43. The method of claim 42 wherein the standard-of-care therapy is paclitaxel.

44. The method of claim 41, wherein any subset of genes in Table 1 is evaluated for its expression levels.

45. The method of claim 44, wherein the subset of the genes whose expression is evaluated is one for which a statistical test demonstrates that the genes in the subset are differentially expressed in populations treated with a cancer therapy at a level of significance less than 0.1, relative to an appropriate control population.

46. The method of claim 45, wherein the cancer therapy is selected from the group consisting of salinomycin treatment and paclitaxel treatment.

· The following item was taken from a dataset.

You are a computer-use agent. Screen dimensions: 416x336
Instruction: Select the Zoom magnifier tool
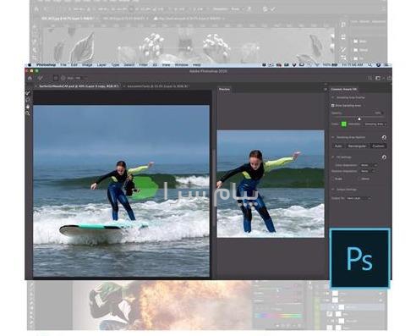28,113
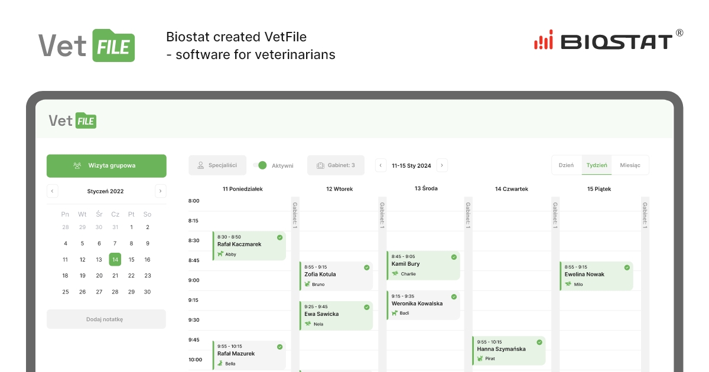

47. The method of claim 42, wherein the subset of genes comprises 2, 3, 4, 5, 6, 7, 8, 9, 10, 11, 12, 13, 14, 15, 16, 17, 18, 19, 20, 21, 22, 23, 24, 25, 26, 27, 28, 29, or 30 of the genes in Table 1.

48. The method of claim 1, further comprising summarizing the data obtained by the determination of said gene expression levels.

49. The method of claim 48, wherein said summarizing includes prediction of the likelihood of long term survival of said patient without recurrence of the cancer following surgical removal of the primary tumor.

50. The method of claim 48, wherein said summarizing includes recommendation for a treatment modality of said patient.

51. A kit comprising in one or more containers, at least one detectably labeled reagent that specifically recognizes one or more of the genes in Table 1 or Table 2.

52. The kit of claim 51, wherein the level of expression of the one or more genes in Table 1 or Table 2 in cancer is determined.

53. The kit of claim 51, wherein the kit is used to generate a biomarker profile of an epithelial cancer.

54. The kit of claim 51, wherein the kit further comprises at least one pharmaceutical excipient, diluents, adjuvant, or any combination thereof.

55. The method of claim 1, wherein the RNA expression levels are indirectly evaluated by determining protein expression levels of the corresponding gene products.

56. The method of claim 55, wherein the RNA expression levels are indirectly evaluated by determining chromatin states of the corresponding genes.

57. The method of claim 55 wherein said RNA is isolated from a fixed, wax-embedded breast cancer tissue specimen of said patient.

58. The method of claim 55, wherein said RNA is fragmented RNA.

59. The method of claim 55, wherein said RNA is isolated from a fine needle biopsy sample.

60. The method of claim 1, wherein the cancer is an epithelial cancer.

61. The method of claim 1, wherein the cancer is a lung, breast, prostate, gastric, colon, pancreatic, brain, or melanoma cancer.